Saved entries
○ ○ ○ ○

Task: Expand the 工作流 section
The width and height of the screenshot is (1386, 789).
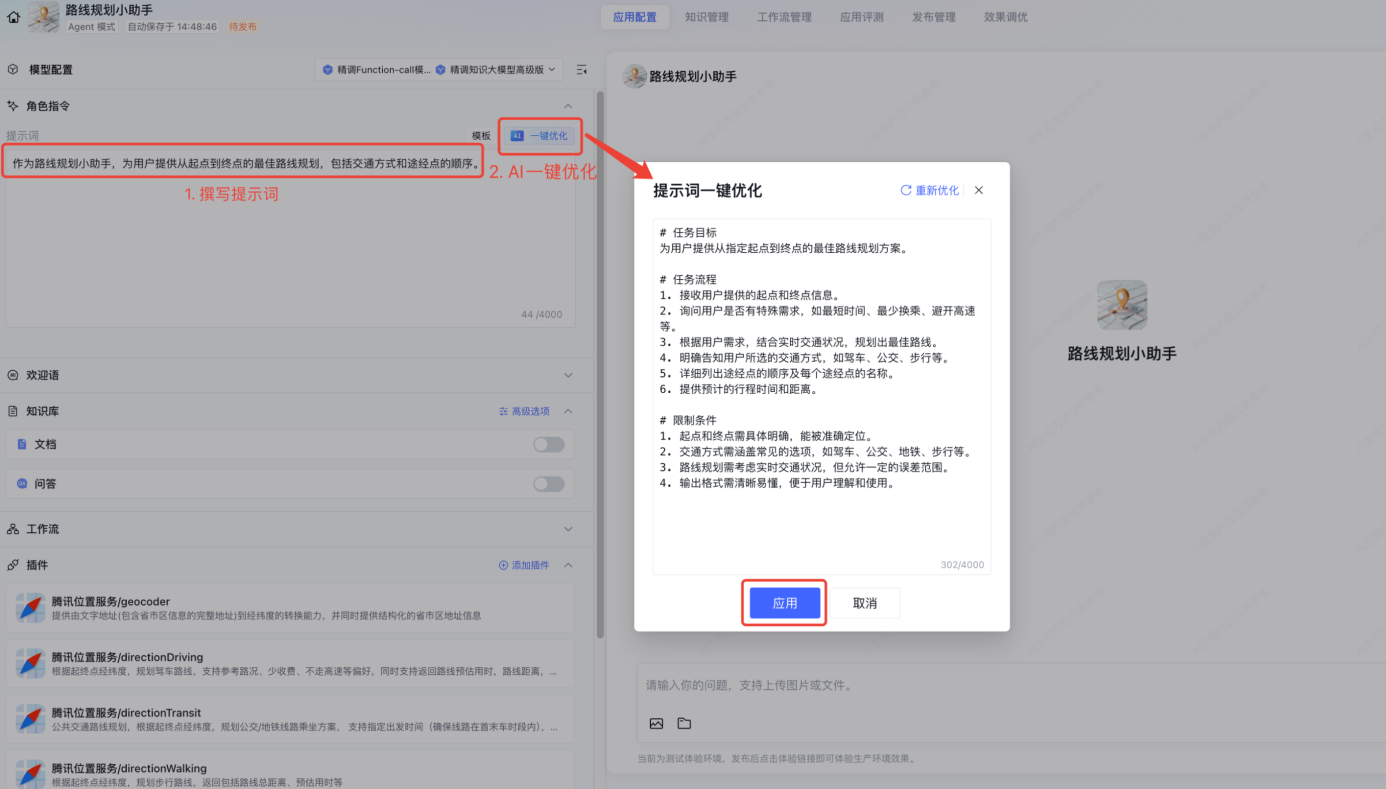Action: [568, 529]
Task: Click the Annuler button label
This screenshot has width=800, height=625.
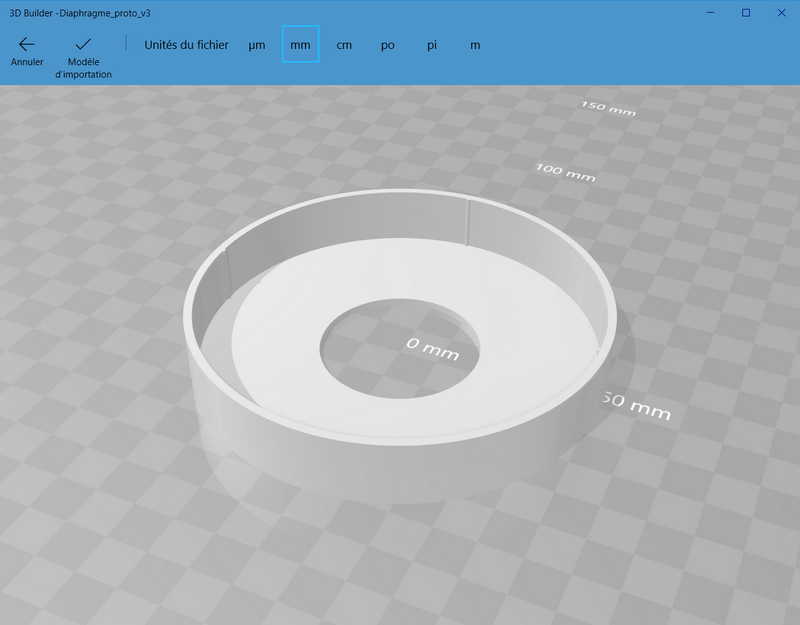Action: pos(26,61)
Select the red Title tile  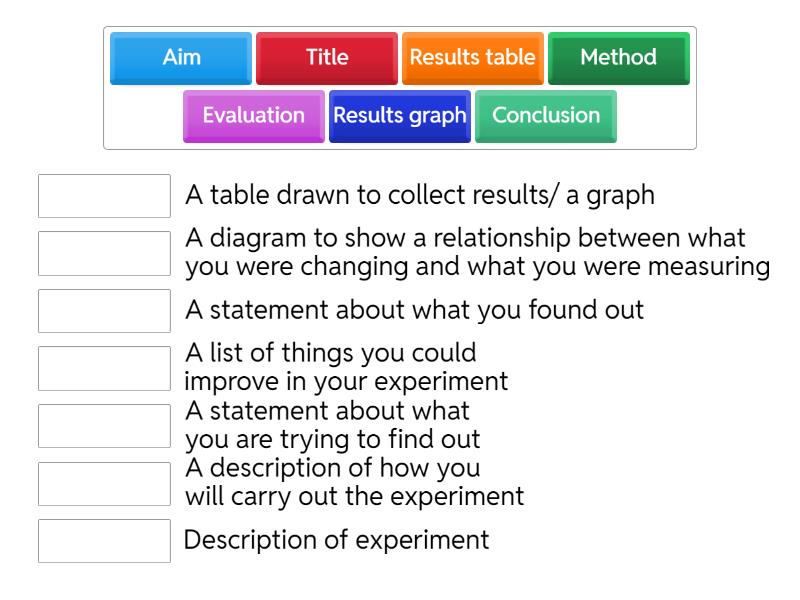click(327, 58)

○ ○ ○ ○

In the entries above, how many lines include the word "Task"? Give only that number.

2